What you should do — Write out the line that contains "Task: Click the 1000 value in the code cell" and every line after it through the end of the entries, exactly as given and with no other lines.

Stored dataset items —

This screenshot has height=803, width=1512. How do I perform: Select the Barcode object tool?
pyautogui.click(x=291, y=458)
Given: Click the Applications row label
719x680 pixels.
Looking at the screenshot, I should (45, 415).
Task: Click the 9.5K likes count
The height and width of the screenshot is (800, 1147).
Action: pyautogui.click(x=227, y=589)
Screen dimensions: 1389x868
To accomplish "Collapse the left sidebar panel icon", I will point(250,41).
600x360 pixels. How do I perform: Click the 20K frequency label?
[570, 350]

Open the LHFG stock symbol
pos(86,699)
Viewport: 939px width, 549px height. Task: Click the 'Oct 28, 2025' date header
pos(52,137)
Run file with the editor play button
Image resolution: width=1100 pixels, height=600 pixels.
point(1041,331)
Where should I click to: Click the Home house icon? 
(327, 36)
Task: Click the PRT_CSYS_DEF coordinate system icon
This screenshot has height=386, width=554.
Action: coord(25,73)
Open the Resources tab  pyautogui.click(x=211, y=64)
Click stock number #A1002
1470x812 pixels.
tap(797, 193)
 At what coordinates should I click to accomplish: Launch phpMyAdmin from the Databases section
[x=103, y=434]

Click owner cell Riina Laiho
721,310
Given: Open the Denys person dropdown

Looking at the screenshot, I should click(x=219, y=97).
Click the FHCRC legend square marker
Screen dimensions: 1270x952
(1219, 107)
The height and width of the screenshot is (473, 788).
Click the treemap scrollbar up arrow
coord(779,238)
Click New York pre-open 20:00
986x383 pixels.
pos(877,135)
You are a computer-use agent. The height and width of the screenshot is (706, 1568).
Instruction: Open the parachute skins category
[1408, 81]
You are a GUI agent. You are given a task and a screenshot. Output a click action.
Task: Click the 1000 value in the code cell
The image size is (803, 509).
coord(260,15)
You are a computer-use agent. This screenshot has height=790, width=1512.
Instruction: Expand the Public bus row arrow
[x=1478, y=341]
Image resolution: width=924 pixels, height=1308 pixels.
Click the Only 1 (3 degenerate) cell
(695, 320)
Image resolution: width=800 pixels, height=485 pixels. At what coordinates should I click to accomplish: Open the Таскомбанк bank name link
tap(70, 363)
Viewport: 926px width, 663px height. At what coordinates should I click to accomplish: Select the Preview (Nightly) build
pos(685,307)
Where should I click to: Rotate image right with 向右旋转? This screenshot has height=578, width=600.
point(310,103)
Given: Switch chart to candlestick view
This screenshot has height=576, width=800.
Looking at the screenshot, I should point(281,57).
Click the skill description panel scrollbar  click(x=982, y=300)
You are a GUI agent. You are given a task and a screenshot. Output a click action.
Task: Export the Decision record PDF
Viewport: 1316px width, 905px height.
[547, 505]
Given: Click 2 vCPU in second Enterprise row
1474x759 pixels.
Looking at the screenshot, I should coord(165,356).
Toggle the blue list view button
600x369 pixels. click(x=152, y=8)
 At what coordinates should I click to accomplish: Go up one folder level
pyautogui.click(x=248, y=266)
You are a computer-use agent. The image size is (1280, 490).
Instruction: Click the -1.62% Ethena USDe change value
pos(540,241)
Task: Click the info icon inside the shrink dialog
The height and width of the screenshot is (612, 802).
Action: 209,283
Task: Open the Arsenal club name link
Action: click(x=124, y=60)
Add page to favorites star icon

Answer box —
Task: Click the 1000 value in the code cell
The image size is (803, 509).
coord(260,15)
You are a computer-use agent. This screenshot has height=790, width=1512.
Instruction: Expand the Public bus row arrow
[x=1478, y=341]
Image resolution: width=924 pixels, height=1308 pixels.
Click the Only 1 (3 degenerate) cell
(695, 320)
Image resolution: width=800 pixels, height=485 pixels. At what coordinates should I click to accomplish: Open the Таскомбанк bank name link
tap(70, 363)
Viewport: 926px width, 663px height. At what coordinates should I click to accomplish: Select the Preview (Nightly) build
pos(685,307)
Where should I click to: Rotate image right with 向右旋转? This screenshot has height=578, width=600.
point(310,103)
Given: Switch chart to candlestick view
This screenshot has height=576, width=800.
Looking at the screenshot, I should point(281,57).
Click the skill description panel scrollbar  click(x=982, y=300)
You are a GUI agent. You are given a task and a screenshot. Output a click action.
Task: Export the Decision record PDF
Viewport: 1316px width, 905px height.
[547, 505]
Given: Click 2 vCPU in second Enterprise row
1474x759 pixels.
Looking at the screenshot, I should coord(165,356).
Toggle the blue list view button
600x369 pixels. click(x=152, y=8)
 At what coordinates should I click to accomplish: Go up one folder level
pyautogui.click(x=248, y=266)
You are a computer-use agent. The image size is (1280, 490).
Instruction: Click the -1.62% Ethena USDe change value
pos(540,241)
Task: Click the info icon inside the shrink dialog
The height and width of the screenshot is (612, 802).
Action: 209,283
Task: Open the Arsenal club name link
Action: click(x=124, y=60)
Add page to favorites star icon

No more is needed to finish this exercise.